Francesinha: A Portuguese Dish with a French Influence

Francesinha: A Portuguese Dish with a French Influence

Francesinha is a Portuguese sandwich that is served in a dish and eaten with a knife and fork. It’s mostly served in the city of Porto and consists of two slices of bread that contain ham, linguiça (a type of smoked pork sausage), chipolata sausage, and a slice of steak. The sandwich is topped with a melted cheese sauce and a fried egg (optional). The last thing to be added is a sauce that consists of tomato and beer. The sandwich is sometimes served with chips, but it may also be served without chips, depending on the establishment providing it.


History of the Francesinha

The Francesinha is believed to have been invented during the 1960s by a man called Daniel da Silva, who’d recently returned to Portugal after an extended stay in France. During his time abroad, Daniel had eaten the French toasted bread dish croque monsieur. On his return to the Altentejo region of Portugal, he tried to produce a version that would be a good fit for the culinary tastes of Portuguese people. Daniel’s invention failed to impress. However, he later moved to the city of Porto, where his francesinha received a much better reception.

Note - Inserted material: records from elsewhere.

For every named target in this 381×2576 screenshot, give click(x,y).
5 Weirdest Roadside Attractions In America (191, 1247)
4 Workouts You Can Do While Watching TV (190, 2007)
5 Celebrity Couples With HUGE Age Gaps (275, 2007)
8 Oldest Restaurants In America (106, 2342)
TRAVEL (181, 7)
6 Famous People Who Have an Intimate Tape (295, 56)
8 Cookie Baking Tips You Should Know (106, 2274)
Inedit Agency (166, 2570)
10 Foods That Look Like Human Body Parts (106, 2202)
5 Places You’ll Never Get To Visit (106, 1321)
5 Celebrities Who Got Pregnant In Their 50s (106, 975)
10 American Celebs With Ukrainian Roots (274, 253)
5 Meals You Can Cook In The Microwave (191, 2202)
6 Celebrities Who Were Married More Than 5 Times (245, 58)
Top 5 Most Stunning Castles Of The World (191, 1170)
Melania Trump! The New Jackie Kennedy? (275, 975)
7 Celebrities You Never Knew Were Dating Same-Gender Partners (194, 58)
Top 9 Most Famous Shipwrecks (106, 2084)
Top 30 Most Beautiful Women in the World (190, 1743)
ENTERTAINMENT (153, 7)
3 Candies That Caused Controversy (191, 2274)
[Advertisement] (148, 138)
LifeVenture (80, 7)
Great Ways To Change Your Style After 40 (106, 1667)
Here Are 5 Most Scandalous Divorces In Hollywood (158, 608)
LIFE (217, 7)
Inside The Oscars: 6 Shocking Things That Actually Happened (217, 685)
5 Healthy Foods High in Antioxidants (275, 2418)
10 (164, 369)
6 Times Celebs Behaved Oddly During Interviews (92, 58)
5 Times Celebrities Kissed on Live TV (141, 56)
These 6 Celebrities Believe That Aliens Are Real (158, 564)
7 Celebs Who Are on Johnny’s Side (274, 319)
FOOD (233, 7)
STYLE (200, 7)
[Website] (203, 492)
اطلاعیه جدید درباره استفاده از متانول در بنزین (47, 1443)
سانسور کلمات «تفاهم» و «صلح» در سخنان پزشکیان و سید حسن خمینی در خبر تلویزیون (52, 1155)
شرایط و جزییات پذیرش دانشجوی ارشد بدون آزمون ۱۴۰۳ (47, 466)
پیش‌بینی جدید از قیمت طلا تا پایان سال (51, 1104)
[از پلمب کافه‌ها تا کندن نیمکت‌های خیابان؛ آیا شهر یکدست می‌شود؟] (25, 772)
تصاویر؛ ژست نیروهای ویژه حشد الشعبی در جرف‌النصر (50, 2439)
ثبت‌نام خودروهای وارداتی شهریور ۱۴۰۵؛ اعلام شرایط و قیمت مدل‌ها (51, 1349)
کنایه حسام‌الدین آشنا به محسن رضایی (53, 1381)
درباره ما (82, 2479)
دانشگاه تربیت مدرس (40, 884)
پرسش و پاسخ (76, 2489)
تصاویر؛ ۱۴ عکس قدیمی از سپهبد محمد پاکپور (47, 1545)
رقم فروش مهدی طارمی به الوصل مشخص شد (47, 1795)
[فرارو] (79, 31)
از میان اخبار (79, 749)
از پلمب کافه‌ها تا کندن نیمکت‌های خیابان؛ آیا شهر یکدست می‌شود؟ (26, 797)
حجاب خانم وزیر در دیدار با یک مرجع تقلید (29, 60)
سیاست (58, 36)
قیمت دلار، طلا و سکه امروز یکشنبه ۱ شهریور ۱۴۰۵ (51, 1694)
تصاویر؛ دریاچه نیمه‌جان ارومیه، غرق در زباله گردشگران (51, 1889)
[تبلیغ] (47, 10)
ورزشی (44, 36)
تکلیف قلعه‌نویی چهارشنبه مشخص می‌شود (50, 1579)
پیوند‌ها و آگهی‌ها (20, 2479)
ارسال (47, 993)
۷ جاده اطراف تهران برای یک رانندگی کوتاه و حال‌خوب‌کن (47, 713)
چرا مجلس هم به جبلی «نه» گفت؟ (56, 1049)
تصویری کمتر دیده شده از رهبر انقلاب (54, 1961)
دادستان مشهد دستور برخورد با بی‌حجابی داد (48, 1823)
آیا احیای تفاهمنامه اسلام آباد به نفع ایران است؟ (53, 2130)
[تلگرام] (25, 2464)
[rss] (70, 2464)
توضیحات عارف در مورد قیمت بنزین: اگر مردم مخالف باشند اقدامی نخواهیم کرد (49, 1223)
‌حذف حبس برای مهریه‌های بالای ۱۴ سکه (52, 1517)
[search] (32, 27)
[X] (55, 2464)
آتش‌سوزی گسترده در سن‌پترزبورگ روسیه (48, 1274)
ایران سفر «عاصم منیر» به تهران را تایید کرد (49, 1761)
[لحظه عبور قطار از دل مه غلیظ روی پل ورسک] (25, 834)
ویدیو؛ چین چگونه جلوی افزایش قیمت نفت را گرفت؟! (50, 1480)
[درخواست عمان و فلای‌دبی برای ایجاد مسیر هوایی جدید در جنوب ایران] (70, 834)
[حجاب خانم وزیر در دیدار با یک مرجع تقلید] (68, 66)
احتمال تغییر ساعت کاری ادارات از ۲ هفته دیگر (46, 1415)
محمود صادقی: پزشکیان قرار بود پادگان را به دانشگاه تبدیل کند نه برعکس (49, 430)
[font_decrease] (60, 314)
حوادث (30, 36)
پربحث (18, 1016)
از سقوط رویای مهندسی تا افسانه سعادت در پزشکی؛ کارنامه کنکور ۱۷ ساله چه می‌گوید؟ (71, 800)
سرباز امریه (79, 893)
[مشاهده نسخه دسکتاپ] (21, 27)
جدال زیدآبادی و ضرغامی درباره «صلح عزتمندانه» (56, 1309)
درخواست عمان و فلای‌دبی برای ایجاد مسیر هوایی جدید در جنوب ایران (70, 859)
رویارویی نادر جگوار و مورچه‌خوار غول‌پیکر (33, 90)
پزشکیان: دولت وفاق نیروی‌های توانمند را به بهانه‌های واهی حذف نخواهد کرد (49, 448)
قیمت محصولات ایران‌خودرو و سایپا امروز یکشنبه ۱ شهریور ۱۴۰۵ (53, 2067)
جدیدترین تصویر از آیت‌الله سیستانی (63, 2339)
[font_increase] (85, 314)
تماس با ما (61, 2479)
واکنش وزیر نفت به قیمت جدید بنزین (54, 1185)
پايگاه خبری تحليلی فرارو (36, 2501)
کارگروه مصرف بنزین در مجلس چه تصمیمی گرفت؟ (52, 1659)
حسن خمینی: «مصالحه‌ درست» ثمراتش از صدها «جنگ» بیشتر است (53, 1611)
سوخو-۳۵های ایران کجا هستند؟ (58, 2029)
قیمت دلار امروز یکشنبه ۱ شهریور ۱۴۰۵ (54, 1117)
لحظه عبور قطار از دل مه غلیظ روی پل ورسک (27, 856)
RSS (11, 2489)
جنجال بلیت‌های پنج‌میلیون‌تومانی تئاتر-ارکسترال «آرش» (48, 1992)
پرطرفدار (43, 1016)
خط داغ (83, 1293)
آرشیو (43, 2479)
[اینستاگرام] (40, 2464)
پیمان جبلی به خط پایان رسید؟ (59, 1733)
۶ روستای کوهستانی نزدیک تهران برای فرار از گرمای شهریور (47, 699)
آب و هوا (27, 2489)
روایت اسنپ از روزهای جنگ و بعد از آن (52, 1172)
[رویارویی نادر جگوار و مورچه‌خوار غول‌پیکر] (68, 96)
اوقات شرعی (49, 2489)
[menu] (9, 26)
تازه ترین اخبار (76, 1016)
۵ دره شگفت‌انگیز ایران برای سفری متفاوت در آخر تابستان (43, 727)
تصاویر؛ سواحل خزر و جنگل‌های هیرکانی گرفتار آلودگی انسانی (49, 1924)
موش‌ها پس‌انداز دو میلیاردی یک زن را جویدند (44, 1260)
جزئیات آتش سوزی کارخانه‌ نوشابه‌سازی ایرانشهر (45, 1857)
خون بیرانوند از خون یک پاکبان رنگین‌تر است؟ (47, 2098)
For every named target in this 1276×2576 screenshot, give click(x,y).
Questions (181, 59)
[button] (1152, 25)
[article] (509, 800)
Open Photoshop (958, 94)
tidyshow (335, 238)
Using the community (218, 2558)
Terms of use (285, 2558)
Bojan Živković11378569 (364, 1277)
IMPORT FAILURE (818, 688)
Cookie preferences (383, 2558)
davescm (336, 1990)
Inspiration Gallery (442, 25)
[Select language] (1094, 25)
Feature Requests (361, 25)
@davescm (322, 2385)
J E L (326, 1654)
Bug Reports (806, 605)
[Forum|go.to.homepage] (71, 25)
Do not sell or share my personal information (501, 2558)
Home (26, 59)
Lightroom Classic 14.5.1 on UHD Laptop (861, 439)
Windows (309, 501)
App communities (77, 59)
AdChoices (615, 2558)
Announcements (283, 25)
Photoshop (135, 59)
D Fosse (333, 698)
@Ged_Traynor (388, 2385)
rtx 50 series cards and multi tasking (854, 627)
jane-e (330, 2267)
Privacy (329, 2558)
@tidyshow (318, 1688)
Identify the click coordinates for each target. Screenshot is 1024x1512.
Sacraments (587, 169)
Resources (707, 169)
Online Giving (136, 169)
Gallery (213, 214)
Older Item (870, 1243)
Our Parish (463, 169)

My Opinion About Francesinha

I had my Francesinha with an egg on top. To be honest, I enjoyed the egg more than the sandwich below it. Chips weren’t included, but had they been I think they would have been spoiled by the juice in the bottom of the dish.

The first thing I had a problem with was the cheese. Every time I cut into the sandwich and tried to raise a piece to my mouth, it was very hard to sever the strands of cheese that stretched between the piece of francesinha on my fork and the portion in my dish. This is definitely not a dish anyone would want to choose on a date because it’s a little too messy to eat and all that gooey cheese hanging from the mouth would not look good at all.

I can’t say I cared for the taste either. It wasn’t so much a combination of flavours as a clash of flavours. There was one flavour that appeared to dominate the others for quite a while. It was familiar, but I couldn’t place it. Then, as the sandwich fell apart towards the end, I saw long, thin slices of hot dog-like sausage and realized what the flavour was. The juice was a problem for me too. It was very thin. More like water than a soup or a sauce. It made the bread soggy. That was my first Francesinha and it will be my last. I’m glad I tried it, and I’m sure a lot of people will enjoy their Francesinha more than I did. If I’m going to eat a dish that involves bread, I’d much rather have a Dutch Uitsmijter.